- Your objective:
All that is wanted is an exact copy of the lines below, starting at the one that contains "Task: Navigate to the Community section" and running to the end.

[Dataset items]

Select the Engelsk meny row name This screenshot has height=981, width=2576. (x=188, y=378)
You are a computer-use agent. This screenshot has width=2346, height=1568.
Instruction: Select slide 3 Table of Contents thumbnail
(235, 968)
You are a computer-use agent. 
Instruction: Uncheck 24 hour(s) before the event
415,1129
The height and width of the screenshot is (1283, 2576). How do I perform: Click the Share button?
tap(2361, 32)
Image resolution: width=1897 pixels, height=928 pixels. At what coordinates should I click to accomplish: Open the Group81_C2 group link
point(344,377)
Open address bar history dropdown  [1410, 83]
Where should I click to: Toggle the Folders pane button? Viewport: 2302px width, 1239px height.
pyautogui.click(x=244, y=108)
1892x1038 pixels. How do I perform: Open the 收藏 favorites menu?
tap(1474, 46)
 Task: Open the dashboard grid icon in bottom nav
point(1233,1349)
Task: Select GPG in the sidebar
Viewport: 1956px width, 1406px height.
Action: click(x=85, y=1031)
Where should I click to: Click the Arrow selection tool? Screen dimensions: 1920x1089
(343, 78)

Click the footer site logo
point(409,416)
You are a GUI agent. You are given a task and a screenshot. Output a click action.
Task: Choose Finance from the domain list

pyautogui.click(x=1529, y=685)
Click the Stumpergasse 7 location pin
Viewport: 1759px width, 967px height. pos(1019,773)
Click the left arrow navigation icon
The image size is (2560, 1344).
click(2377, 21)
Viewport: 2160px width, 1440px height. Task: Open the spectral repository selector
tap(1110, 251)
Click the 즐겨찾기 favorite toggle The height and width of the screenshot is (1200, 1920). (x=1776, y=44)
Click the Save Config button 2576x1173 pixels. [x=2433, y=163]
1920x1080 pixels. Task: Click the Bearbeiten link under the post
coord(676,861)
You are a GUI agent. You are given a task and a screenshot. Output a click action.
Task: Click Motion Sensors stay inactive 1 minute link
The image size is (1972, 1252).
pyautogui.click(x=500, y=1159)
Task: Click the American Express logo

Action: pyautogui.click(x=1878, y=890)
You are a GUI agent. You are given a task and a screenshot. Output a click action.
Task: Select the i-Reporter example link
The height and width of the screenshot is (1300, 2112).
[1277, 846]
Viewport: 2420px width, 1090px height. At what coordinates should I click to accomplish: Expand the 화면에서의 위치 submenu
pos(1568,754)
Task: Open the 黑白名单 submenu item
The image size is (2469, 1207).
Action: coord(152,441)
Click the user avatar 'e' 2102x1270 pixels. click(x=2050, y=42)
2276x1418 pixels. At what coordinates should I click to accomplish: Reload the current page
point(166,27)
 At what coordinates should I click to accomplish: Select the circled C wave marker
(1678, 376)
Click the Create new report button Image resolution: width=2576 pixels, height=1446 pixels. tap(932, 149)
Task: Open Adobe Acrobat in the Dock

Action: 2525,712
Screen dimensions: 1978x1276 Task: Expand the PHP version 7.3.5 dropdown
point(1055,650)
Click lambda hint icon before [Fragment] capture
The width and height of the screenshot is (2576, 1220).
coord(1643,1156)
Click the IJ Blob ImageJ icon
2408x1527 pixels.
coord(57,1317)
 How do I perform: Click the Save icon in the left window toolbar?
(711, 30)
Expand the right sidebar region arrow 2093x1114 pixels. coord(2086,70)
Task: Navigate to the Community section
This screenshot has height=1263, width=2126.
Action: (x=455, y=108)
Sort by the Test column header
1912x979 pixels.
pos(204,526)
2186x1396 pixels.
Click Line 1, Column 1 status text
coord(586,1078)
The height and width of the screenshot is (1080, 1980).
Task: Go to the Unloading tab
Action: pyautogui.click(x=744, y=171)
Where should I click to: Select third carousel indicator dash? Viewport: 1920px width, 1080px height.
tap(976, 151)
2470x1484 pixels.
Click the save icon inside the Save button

- Exercise solution:
Task: Navigate to the Community section
This screenshot has height=1263, width=2126.
Action: (x=455, y=108)
Sort by the Test column header
1912x979 pixels.
pos(204,526)
2186x1396 pixels.
Click Line 1, Column 1 status text
coord(586,1078)
The height and width of the screenshot is (1080, 1980).
Task: Go to the Unloading tab
Action: pyautogui.click(x=744, y=171)
Where should I click to: Select third carousel indicator dash? Viewport: 1920px width, 1080px height.
tap(976, 151)
2470x1484 pixels.
Click the save icon inside the Save button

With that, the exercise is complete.